Exercise requirements – Each line of the data below that contains "Consignment" must be copied.

==== Material supplied ====

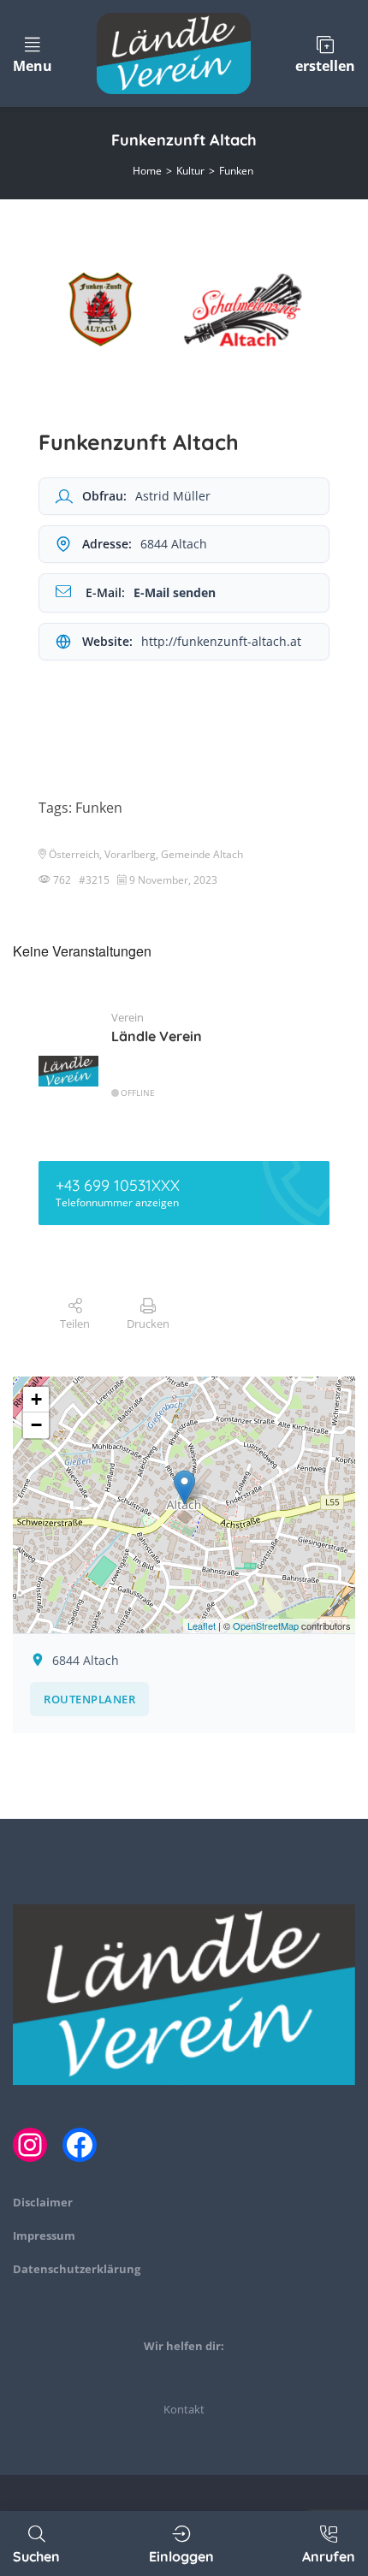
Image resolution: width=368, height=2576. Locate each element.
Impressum (44, 2235)
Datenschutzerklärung (76, 2269)
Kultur (190, 170)
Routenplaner (89, 1699)
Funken (236, 170)
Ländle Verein (156, 1036)
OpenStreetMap (266, 1625)
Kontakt (184, 2409)
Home (147, 170)
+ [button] (36, 1399)
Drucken (148, 1323)
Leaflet (201, 1625)
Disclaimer (43, 2202)
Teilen (75, 1323)
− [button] (36, 1425)
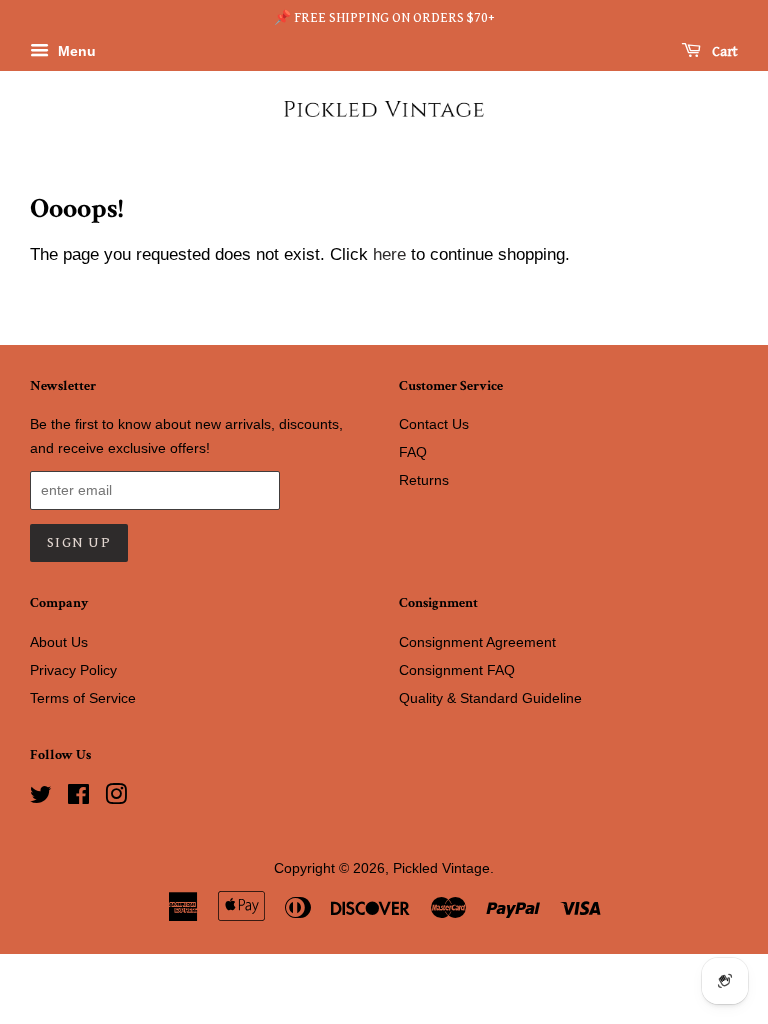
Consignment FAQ (457, 670)
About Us (59, 642)
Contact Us (434, 424)
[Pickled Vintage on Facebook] (78, 798)
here (389, 254)
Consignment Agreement (477, 642)
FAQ (413, 452)
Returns (424, 480)
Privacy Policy (73, 670)
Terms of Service (83, 698)
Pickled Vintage (441, 868)
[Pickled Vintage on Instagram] (116, 798)
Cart (723, 52)
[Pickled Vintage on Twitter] (41, 798)
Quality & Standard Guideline (490, 698)
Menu (75, 51)
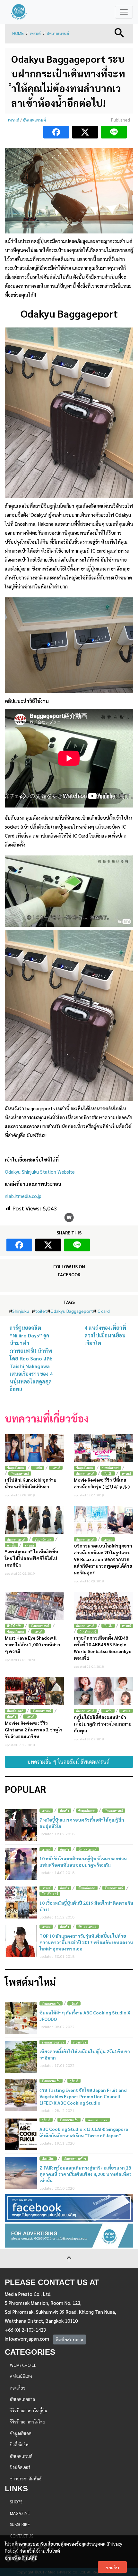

====

Result of this task –
Consignment FAQ (457, 670)
Consignment Agreement (477, 642)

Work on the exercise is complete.